I once left a song on repeat for 20 miles just because I could. And you know what? I loved it! I sang at the top of my lungs, I bebopped in my driver’s seat and I arrived at my destination with a smile on my face and the happiness of an 8 year old.
Being single means never having to adjust your perspective for another person. Undoubtedly, even those of us with saint-like patience could endure 20 miles of one song on repeat. But that’s the beauty: It’s you, only you and no one else “enduring” it. Listen to all the songs you love and never apologize.
3. You can hog the bed as much as you like.
Now that you’re single, spread out, use all the pillows, pull up all the covers and use up as much space as your body will take up. It’s the best thing ever. You don’t have anyone complaining about how you’re too hot and should move over, or you don’t have to fight for square footage from her dog and most certainly don’t have to give her the “good pillows.”
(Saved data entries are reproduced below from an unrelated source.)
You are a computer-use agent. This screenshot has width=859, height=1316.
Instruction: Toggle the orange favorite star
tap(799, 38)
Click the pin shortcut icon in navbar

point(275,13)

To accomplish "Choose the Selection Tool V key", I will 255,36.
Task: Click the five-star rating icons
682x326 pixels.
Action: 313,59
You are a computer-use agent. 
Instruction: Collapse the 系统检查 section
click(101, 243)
Being single is about taking up space in your own space.
Go out and buy some fancy sheets. 300+ thread count. While you’re at it, buy a fancy pillow—one of those round or long and oval ones. Decorate your bed the way you want to. Use up all the space on the bed side tables and read as many books at bedtime as you’d like. It’s about reclaiming bedtime and making it your own.
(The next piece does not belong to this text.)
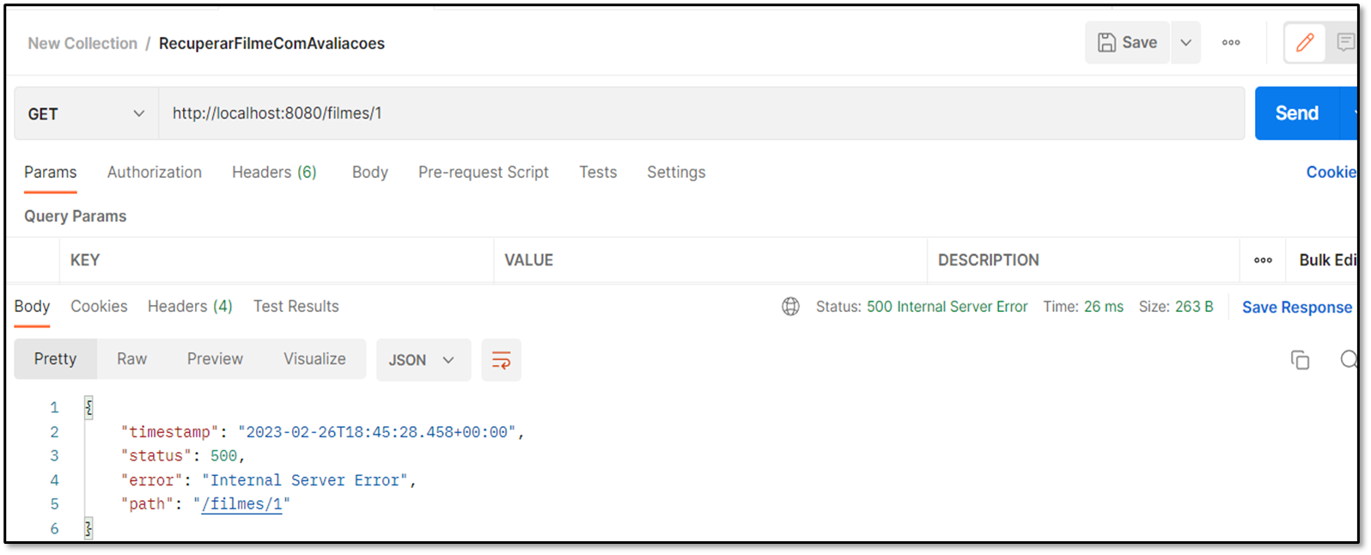Expand the GET method dropdown
This screenshot has width=1371, height=555.
(86, 113)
4. You can learn to be okay alone.
This one can be hard for many people. Loneliness can be painful. Not having a significant other to share your day with, share stories with and/or be present with can be truly daunting and can trigger feelings of abandonment and isolation. So right here, right now I’m going to tell you a secret: we are all alone. Regardless of our relationship situation, our family and our friends: We are all alone. We make our own choices, we live our own path.
Being single is about really, really, really being okay with being alone.
Learn to feel the loneliness, allow it to be inside you and know that it is just a feeling. It isn’t a fact. Decide to get to know yourself. Do you like golf? Do you hate golf? Are you a hiker? Or do you despise hiking? Take yourself out for a spin and really gain a new appreciation and acceptance of who YOU are. If you love running outside at sunset, do it everyday and be okay with that. If you hate running, join a yoga class or crossfit and find people that have things in common with you.
What you’ll find, is that, after being alone and loving yourself (by yourself), you will come to new friendships and relationships with a dose more confidence than you had before. You will have done something you considered impossible (being alone) and will have come out the other side of it-victorious. Try yourself on for size—I think you might just like you.
5. Being Single is great for Your Health
Studies show that single people are more fit. Whether it’s the new amount of free time (after a break up) or the sense of freedom, being single is good for the waistline. A study of nearly 7,000 young adults published in the journal Obesity revealed that cohabiting increases the odds of becoming obese by 63% for women and 30% for men, while marriage doubles the risk of obesity for both genders.
Being single is about taking care of yourself.
Take this time to get into a regular workout schedule. For example, I know a friend who wanted to change her whole routine after she went through a really bad break up, so she joined a women’s boot camp that started at 5:30 in the morning. She wasn’t excited about waking at 4:30am, but she knew she needed something drastic. What she discovered, was that after 4 weeks, she felt stronger, less angry and the accountability of the other women having to get up early too, really kept her on schedule.
Do something similar: start cooking those dishes your mom always made that you always wanted to replicate, join a vegan cooking class, or search out your local farmer’s market and befriend a farmer.